Lisa Ellen Gordon-Hagerty is an American scientist and former government official who served as the under secretary of energy for nuclear security and administrator of the National Nuclear Security Administration. Earlier in her career, she had served in various other leadership positions in the Department of Energy and the National Security Council.

== Education ==
Gordon-Hagerty graduated from the University of Michigan with a Bachelor of Science in 1983 and a Master of Public Health in health physics in 1986. During her graduate studies, she worked at the Department of Energy's Savannah River Site.

== Career ==
After graduation, she worked at Lawrence Livermore National Laboratory. She then moved to Washington, D.C., to join the staff of the United States House Committee on Energy and Commerce.

She then spent six years in the Department of Energy as the director of the Office of Emergency Response and acting director of the Office of Weapons Surety. As director of the Office of Emergency Response, she had authority to activate the Nuclear Emergency Search Team, which led The Washington Times to compare her to a "female James Bond".

In July 1998, she became director of the White House Office of Combating Terrorism under the National Security Council. She was appointed during the Clinton administration and remained in the position into the Bush administration. She was closely involved in its response to the September 11 attacks, and was present in the White House compound during the attacks.

She then served in several positions in the private sector. From 2003 to 2005, she was executive vice president and COO of United States Enrichment Corporation. She then was president of consulting firm Tier Tech International and president and CEO of consulting firm LEG. She was named to Fortune magazine's Most Powerful Women in 2004, 2005 and 2006. She also served on the board of experts for the Federation of American Scientists.

Gordon-Hagerty was appointed by President Donald Trump as under secretary of energy for nuclear security and administrator of the National Nuclear Security Administration, confirmed by the U.S. Senate on February 15, 2018 and was sworn in on February 22, 2018. In September 2019, she was named as one of five finalists for national security advisor after the resignation of John Bolton, although the position ultimately went to Robert C. O'Brien. On November 6, 2020, she resigned from her positions, reportedly due to longstanding tensions and disagreements with Secretary of Energy Dan Brouillette. In December 2020, it was announced that Gordon-Hagerty would be appointed to the Defense Policy Board Advisory Committee. Gordon-Hagerty has been appointed to the board of directors of Visible Assets as of March 2021.
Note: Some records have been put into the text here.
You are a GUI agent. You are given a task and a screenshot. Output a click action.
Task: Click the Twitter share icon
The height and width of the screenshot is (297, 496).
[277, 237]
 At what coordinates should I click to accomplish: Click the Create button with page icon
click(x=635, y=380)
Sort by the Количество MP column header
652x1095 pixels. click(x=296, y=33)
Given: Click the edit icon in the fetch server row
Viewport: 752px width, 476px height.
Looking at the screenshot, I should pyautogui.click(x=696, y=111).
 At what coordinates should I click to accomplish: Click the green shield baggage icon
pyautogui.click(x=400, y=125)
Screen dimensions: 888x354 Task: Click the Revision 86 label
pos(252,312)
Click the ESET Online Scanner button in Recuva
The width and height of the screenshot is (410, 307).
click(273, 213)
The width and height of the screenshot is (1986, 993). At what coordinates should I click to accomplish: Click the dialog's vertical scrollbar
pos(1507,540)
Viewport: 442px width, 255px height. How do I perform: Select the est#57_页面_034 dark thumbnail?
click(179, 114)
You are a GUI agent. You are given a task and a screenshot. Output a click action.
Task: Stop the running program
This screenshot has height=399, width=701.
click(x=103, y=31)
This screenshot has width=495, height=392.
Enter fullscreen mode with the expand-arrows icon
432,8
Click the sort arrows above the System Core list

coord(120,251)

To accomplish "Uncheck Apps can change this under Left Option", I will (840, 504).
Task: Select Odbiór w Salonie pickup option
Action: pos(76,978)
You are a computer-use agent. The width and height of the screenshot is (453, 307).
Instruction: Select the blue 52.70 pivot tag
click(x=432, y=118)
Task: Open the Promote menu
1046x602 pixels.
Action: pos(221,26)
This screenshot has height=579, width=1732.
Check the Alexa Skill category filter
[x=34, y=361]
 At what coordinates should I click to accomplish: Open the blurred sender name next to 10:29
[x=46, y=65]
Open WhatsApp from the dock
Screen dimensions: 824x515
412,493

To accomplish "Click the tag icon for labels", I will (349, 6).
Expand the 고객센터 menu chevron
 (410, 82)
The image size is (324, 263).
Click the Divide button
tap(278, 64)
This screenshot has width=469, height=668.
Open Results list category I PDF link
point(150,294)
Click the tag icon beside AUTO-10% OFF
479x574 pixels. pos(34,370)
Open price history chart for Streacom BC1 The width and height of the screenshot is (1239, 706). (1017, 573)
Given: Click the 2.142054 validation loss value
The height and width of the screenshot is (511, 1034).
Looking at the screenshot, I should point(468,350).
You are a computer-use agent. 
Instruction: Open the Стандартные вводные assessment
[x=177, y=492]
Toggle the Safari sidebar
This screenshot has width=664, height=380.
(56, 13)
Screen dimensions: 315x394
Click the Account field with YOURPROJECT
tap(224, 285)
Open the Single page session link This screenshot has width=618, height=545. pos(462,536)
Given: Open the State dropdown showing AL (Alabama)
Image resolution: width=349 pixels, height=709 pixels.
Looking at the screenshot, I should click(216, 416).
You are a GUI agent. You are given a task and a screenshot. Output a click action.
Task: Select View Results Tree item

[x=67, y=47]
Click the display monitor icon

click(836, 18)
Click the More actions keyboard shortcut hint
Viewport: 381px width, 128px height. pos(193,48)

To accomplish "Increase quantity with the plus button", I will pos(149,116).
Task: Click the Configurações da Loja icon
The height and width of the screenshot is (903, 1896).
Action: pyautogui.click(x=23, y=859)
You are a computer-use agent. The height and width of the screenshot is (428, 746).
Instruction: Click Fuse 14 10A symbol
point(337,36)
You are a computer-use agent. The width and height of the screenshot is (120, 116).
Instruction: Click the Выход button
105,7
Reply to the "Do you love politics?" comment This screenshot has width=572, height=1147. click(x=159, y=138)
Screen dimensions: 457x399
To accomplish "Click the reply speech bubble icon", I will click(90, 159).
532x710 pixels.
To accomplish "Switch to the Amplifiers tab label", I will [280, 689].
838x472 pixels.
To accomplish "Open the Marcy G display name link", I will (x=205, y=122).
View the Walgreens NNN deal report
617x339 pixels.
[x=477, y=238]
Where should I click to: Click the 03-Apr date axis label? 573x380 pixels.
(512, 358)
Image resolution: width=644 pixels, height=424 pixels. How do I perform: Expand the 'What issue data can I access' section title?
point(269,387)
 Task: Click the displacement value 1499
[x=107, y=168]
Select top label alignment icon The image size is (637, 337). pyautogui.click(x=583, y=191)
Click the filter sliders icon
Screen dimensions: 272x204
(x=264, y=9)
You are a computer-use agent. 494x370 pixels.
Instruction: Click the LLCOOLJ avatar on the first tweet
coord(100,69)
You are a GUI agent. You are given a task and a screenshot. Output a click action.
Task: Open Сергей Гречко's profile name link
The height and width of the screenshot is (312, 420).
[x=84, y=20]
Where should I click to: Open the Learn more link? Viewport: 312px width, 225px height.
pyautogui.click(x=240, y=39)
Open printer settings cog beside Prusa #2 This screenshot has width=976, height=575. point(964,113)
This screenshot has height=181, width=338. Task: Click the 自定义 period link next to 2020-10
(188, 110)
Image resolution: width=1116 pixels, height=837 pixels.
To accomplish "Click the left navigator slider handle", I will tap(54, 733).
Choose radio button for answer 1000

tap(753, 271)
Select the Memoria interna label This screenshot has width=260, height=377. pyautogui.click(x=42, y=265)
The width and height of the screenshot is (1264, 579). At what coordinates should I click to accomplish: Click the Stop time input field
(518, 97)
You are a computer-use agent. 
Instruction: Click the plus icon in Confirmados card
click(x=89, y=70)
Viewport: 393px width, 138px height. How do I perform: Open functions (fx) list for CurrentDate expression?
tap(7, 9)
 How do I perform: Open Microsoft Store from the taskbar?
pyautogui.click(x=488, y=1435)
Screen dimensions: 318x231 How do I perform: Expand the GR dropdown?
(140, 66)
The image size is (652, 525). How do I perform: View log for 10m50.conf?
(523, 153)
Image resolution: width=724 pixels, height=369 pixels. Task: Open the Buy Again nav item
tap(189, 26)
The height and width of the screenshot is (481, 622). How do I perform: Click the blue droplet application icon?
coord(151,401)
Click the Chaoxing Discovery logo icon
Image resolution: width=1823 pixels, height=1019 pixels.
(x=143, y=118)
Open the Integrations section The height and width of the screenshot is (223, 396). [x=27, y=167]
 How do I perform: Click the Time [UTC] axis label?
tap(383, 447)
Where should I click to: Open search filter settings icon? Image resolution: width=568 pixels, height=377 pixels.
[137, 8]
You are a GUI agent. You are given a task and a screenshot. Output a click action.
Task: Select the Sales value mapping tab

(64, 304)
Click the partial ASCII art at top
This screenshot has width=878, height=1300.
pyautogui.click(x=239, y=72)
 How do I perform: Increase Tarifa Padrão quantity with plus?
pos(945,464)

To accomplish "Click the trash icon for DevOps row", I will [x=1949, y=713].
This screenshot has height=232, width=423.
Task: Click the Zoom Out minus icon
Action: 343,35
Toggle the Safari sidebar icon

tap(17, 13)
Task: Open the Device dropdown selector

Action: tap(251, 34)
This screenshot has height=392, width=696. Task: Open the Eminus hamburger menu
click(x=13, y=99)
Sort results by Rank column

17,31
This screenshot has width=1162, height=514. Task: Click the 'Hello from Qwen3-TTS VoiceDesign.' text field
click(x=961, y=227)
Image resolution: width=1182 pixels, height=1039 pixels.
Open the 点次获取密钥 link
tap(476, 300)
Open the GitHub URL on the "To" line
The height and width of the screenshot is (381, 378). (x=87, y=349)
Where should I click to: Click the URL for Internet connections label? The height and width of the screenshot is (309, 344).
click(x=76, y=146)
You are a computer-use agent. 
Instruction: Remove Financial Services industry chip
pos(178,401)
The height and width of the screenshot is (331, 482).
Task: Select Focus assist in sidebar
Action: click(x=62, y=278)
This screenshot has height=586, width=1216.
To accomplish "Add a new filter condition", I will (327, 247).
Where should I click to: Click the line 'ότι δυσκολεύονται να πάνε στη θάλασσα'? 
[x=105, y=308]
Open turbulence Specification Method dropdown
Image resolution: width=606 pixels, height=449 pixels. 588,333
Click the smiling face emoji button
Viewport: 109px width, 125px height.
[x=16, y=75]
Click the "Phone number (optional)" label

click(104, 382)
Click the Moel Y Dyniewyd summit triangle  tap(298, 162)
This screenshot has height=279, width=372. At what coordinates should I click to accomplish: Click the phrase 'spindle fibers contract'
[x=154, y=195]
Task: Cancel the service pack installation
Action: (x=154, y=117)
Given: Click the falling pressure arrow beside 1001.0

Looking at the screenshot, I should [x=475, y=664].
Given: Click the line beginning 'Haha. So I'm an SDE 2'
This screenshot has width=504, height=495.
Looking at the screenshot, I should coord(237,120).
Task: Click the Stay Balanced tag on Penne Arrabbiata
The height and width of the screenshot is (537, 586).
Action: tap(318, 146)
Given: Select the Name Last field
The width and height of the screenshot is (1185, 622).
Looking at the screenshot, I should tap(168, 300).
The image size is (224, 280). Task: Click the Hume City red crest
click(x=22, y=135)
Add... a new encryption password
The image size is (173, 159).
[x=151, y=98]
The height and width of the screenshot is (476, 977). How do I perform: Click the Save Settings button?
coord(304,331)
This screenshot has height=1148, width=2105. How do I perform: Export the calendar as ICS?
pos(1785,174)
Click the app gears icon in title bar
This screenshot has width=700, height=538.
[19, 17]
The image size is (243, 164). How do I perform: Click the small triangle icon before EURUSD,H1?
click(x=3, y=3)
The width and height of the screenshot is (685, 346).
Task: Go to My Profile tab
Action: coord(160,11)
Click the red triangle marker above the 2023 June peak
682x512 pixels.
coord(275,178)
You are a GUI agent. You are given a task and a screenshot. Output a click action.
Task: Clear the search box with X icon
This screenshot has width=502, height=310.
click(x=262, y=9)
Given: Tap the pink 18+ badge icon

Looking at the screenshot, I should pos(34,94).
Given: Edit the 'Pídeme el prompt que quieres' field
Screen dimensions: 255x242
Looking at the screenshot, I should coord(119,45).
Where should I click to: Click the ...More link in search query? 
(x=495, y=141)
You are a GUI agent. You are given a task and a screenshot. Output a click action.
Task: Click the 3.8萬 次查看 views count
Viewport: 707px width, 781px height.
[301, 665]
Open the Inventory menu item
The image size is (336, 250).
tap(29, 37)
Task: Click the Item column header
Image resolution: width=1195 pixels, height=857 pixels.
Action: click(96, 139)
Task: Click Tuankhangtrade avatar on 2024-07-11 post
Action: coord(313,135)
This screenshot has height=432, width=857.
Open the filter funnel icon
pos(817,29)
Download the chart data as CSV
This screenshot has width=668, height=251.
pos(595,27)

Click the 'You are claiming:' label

In April 2026, Gordon-Hagerty was elected to RAND's Board of Trustees.

== Personal life ==
During a congressional committee hearing, Representative Curt Weldon compared Gordon-Hagerty to a character in the 1997 thriller The Peacemaker, a counterterrorism director portrayed by Nicole Kidman. She was reportedly underwhelmed by this, quoted as jokingly saying "I have more important things to do than advise Nicole Kidman."

In 2007, she married Walter Houston, the founder and CEO of Tier Tech International.